Has anyone developed a custom tweedie distribution for sampling? How to implement once developed?

jordan.howell2 · January 17, 2019, 5:06pm

Hello,

I’d like to model insurance pure premium which is usually known to have a tweedie distribution. Has any of you pymc3-ers ever developed a custom tweedie distribution to sample from?

Update: I found a comparable function for a tweedie distribution (see below). How would I actually use this function as a sampling method like pm.Normal/pm.StudentT/etc.?

def tweedie(n,p,mu,phi):

np.random.seed(seed = 32 )

#checking the value of variance power between 1-2

if (p = 2 ):

print ( 'p must be between (1,2)' )

pass

else :

rt = np.full(n,np.nan)

# calculating mean of poisson distribution

lambdaa = mu * * ( 2 - p) / (phi * ( 2 - p))

# shape parameter of gamma distribution

alpha = ( 2 - p) / ( 1 - p)

# scale parameter of gamma distribution

gam = phi * (p - 1 ) * (mu * * (p - 1 ))

# Generating Poisson random sample

N = np.random.poisson(lambdaa,n)

for i in range (n):

# Generate single data point of gamma distribution using poisson random variable

rt[i] = np.random.gamma(N[i] * np. abs (alpha),gam, 1 )

return (rt)

lucianopaz · January 17, 2019, 8:40pm

I suggest that you read this introduction to pymc3 distributions. It introduces the two alternatives that you have: define a class that inherits from Distribution and write down both the logp and random methods, or wrap a single logp definition with a DensityDist.

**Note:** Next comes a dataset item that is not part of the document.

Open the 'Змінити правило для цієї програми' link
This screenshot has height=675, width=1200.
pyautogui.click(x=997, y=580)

lucianopaz · January 17, 2019, 8:42pm

The most important thing needed by pymc3 to do inference is the logp function. If you can write that down you’ll be good to go.

raviteja_k · July 3, 2023, 3:10pm

import scipy.special as sp

def tweedie_logp(value, mu, p, phi):
    # Implement the log probability function of the Tweedie distribution
    # based on the provided parameters: mu, p, and phi
    # Return the logarithm of the probability density/mass function of the distribution
    # given the observed value
    
    # Your implementation of the Tweedie log probability function goes here
    est_lambda = mu ** (2 - p) / (2 - p)
    est_alpha = (2 - p) / (p - 1)
    est_beta = mu ** (1 - p) / (p - 1)
    gam = phi * (p - 1 ) * (mu ** (p - 1 ))

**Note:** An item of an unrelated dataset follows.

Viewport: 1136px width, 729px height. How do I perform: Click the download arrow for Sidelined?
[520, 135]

    #Calculate the log probability using the provided parameters and observed value
    logp_value = (
        (1 - p) * np.log(value.eval() / mu) - (value.eval() / (mu ** p * phi)) - np.log(phi)
        + np.log((1 - p) * mu ** (1 - p)))


    return logp_value


with pm.Model() as model:
    # Prior distributions for the unknown parameters

    alpha = pm.Normal('alpha', mu=0, sigma=10)
    # Priors for the binary variables
    offline_campaign_prior = pm.Bernoulli('MISX_campaign_prior', p=0.5)
    discounts_prior = pm.Bernoulli('PA_prior', p=0.5)
    promotion_events_prior = pm.Bernoulli('promotion_events_prior', p=0.5)

    # Compute the expected sales based on the variables
    expected_sales = pm.math.exp(alpha+storedata['day_of_week'].values + storedata['month'].values + storedata['year'].values + storedata['MISX'].values * offline_campaign_prior +
                      storedata['Status'].values * discounts_prior +
                      storedata['event'].values * promotion_events_prior)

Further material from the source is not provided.